Your instructions:
From the line that contains "Given: Toggle the Auto Y button" through the end of the records below, write out each line exactly as it appears, but not the pictures.

Data shown:
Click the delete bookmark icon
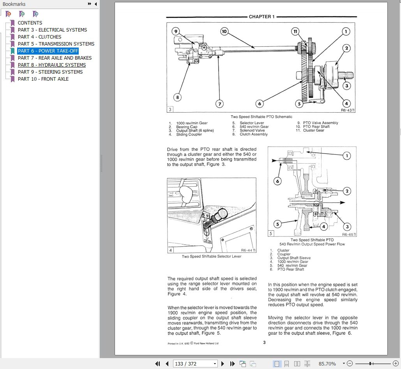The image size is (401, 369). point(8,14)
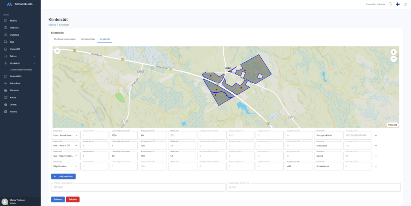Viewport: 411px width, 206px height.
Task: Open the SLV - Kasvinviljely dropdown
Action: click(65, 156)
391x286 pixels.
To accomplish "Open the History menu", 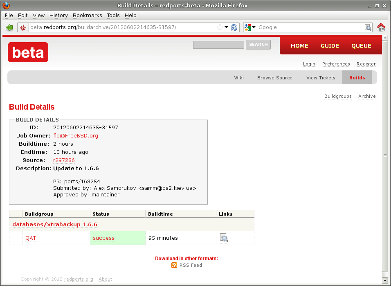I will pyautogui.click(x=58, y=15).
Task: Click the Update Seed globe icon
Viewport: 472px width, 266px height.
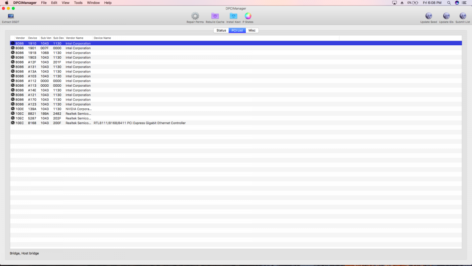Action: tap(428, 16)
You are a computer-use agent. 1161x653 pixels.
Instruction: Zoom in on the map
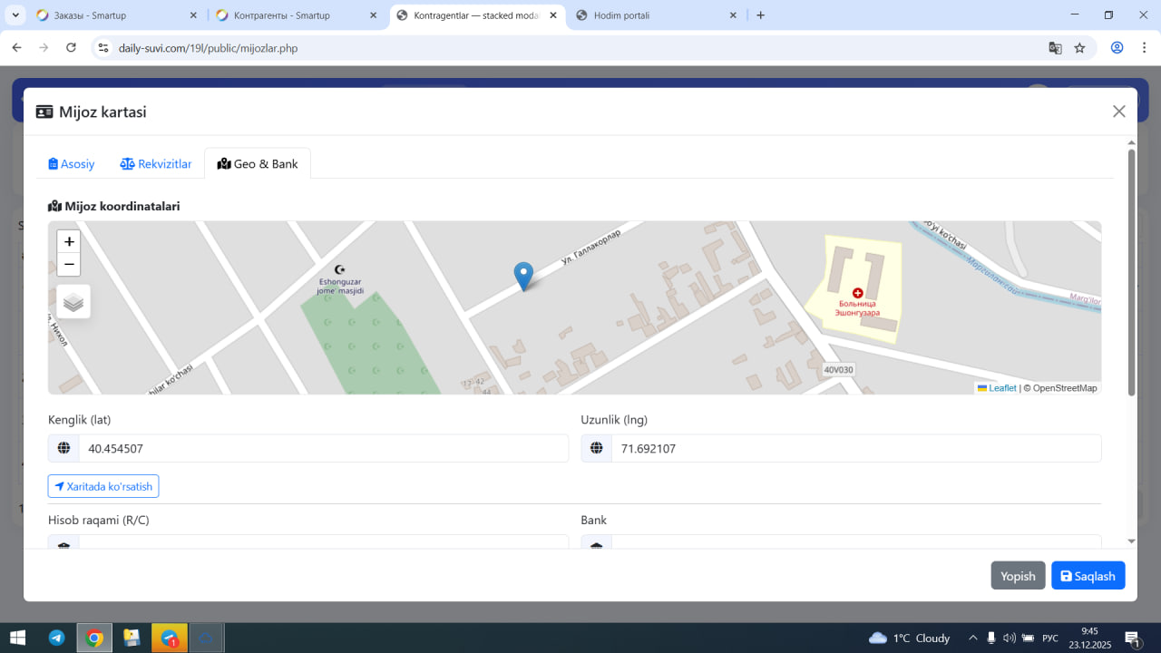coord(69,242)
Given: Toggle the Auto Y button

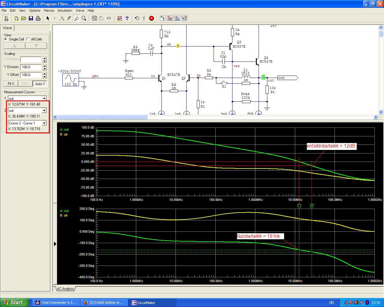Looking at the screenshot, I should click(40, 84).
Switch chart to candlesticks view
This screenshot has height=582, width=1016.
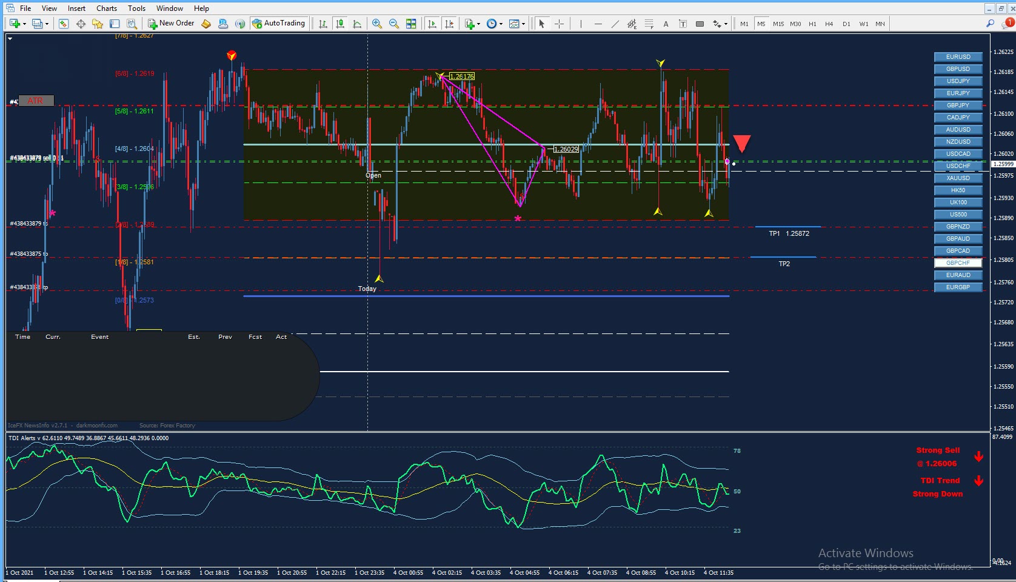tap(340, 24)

Answer:
Given: Toggle the Auto Y button

Looking at the screenshot, I should click(40, 84).
Switch chart to candlesticks view
This screenshot has height=582, width=1016.
tap(340, 24)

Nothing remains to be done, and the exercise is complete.